QUOTED TEXT ▸
--- BEGIN ---

Memory arenas and alignment

Casey Muratori

#2702

February 15, 2015

Kladdehelvete
I have tested jumpaligning, codealigning and data alignment on my entire codebase, and found zero perceived difference in speed. I don't think its worth it. Unless a few cycles actually matter to you.

This is highly erroneous. Data alignment makes a massive difference, full stop. If you write slow code, then it is possible for the data alignment not to matter because the code is slow, yes. But assuming you are writing your code to use full-width loads (SSE, AVX, or AVX 2), then not only is it imperative for performance, it's imperative to have the code run at all, because, for example, certain processors hard-fault on full-width loads that are not 16-byte aligned.

- Casey

d7samurai

#2703

February 15, 2015

I was just about to mention something to Kladdehelvete about SIMD, but I see Casey took care of it.

Edited by d7samurai on February 15, 2015, 10:28pm

Casey Muratori

#2705

February 15, 2015

Yeah, just to follow up on this further: it's a bad idea to do something like "I tested to see if this performance mattered, and it didn't" because you really don't have any idea if it did or not. What you have to do first is construct some kind of model for how the processor is working by researching it, and then you had to have a target in mind for how fast something should run at its theoretical maximum. Then you try to drive toward that maximum, and you see how close you can get, and then you have some idea of whether or not thing X helped you get there or not.

Simply going into a codebase and doing random thing X and then timing it is not helpful. It doesn't tell you anything about whether X was useful, because the codebase may be so shitty or so poorly designed for performance that thing X's improvement can't actually help it.

We'll talk more about this sort of thing when we get to the optimization parts of Handmade Hero, to be sure!

- Casey

Livet Ersomen Strøm

#2706

February 15, 2015

cmuratori
Kladdehelvete
I have tested jumpaligning, codealigning and data alignment on my entire codebase, and found zero perceived difference in speed. I don't think its worth it. Unless a few cycles actually matter to you.

--- END ---

DATA SHOWN ▸

--- BEGIN ---

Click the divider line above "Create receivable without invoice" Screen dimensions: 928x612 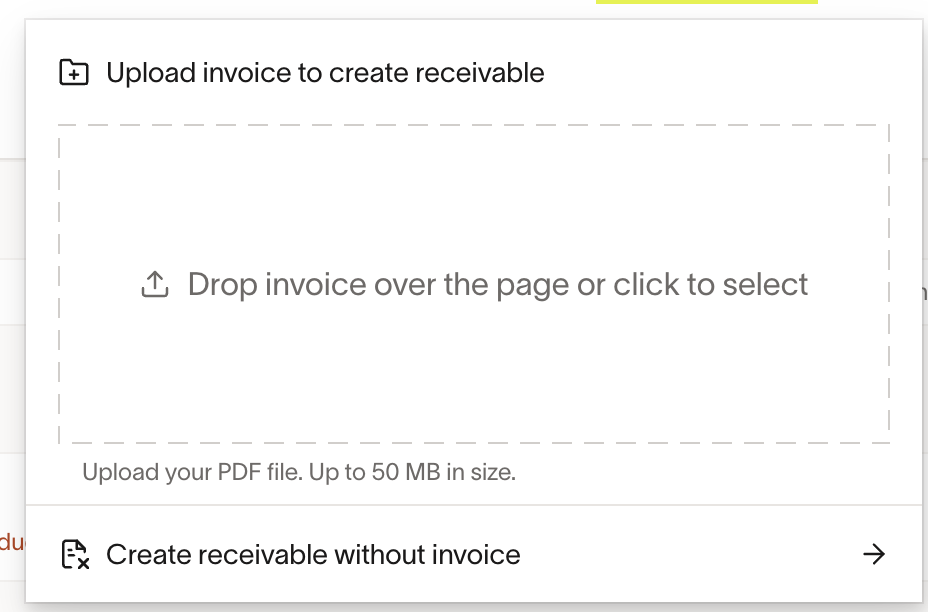[473, 506]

--- END ---

GIVEN INSTRUCTION A ▸ List every post number that appears in the forum thread on memory arenas and alignment.
GIVEN INSTRUCTION B ▸ Carry on the forum thread about memory arenas and alignment, starting right after its last line.
The listing above comes from a separate source and is unrelated to the forum thread.

WRITTEN REPLY A ▸ #2702, #2703, #2705, #2706

WRITTEN REPLY B ▸
This is highly erroneous. Data alignment makes a massive difference, full stop. If you write slow code, then it is possible for the data alignment not to matter because the code is slow, yes. But assuming you are writing your code to use full-width loads (SSE, AVX, or AVX 2), then not only is it imperative for performance, it's imperative to have the code run at all, because, for example, certain processors hard-fault on full-width loads that are not 16-byte aligned.

- Casey

Since I don't know what slow code even is. Maybe you could show me? :) *kidding* Well. I always make notes of anything you say Casey. I find a lot of it, both interessting and informative. But have you actually meassured the difference of "bad alignment" on real code? Like your own games? Can you reproduce it? And give actuall numbers?

Livet Ersomen Strøm

#2708

February 15, 2015

d7samurai
I was just about to mention something to Kladdehelvete about SIMD, but I see Casey took care of it.

SIMD I havent any experience with. But for sure, it can't make your memory or cache faster. This would be the limiting factor, is what I am _guessing_ at. Code is so fast, that it will only be limited by how often there is data available. Isn't that more or less accurate?

Livet Ersomen Strøm

#2710

February 15, 2015

cmuratori
But assuming you are writing your code to use full-width loads (SSE, AVX, or AVX 2), then not only is it imperative for performance, it's imperative to have the code run at all, because, for example, certain processors hard-fault on full-width loads that are not 16-byte aligned.

- Casey

Ah yes. But thats a different thing. Some instructions must have 16 bytes alignment? I heard about it. I would still loved to have expained to me why doing 4 calculations in paralell at incredible speeds, inside the CPU, will in anyway speed up the flow of data to and from.

And since when would you consider, instant to be done by slow code? Listen man. I can start my compiler, compile the code, run the app, load the gamestate, faster then you can work with your hotloading DLL. You think I could be able to do that for writing sloppy code? ;-)

Anyway, look forward to episode 66 :)

David Owens II

#2711

February 15, 2015

The point is less memory reads per instruction.

d7samurai

#2712

February 15, 2015

Kladdehelvete
Code is so fast, that it will only be limited by how often there is data available

You're making the invalid assumption that memory access is always the bottleneck, as if program performance is entirely independent of the scope/complexity/efficiency of the code operating on the data (for that to be true, you'd literally need a CPU with infinite speed).

So if you're performing some minimum amount of calculations [for each piece of data], the speed at which you can do those calculations obviously matters. Using SIMD (SSE, AVX etc), you can typically do four operations in parallel - which is patently faster than doing the same four operations sequentially, no matter what the memory access speed is. And to be able to take advantage of the SIMD paradigm, that data must be 16 byte aligned.

If you're not using SIMD instructions (https://software.intel.com/sites/landingpage/IntrinsicsGuide/) where applicable, you are already writing what Casey calls "slow code".

Then there's cache lines.. aligning data to cache line size (typically 64 bytes) can mean the difference between one cache miss and two (plus directly affect how well the caches are utilized / packed with relevant data over time), which in itself has performance implications.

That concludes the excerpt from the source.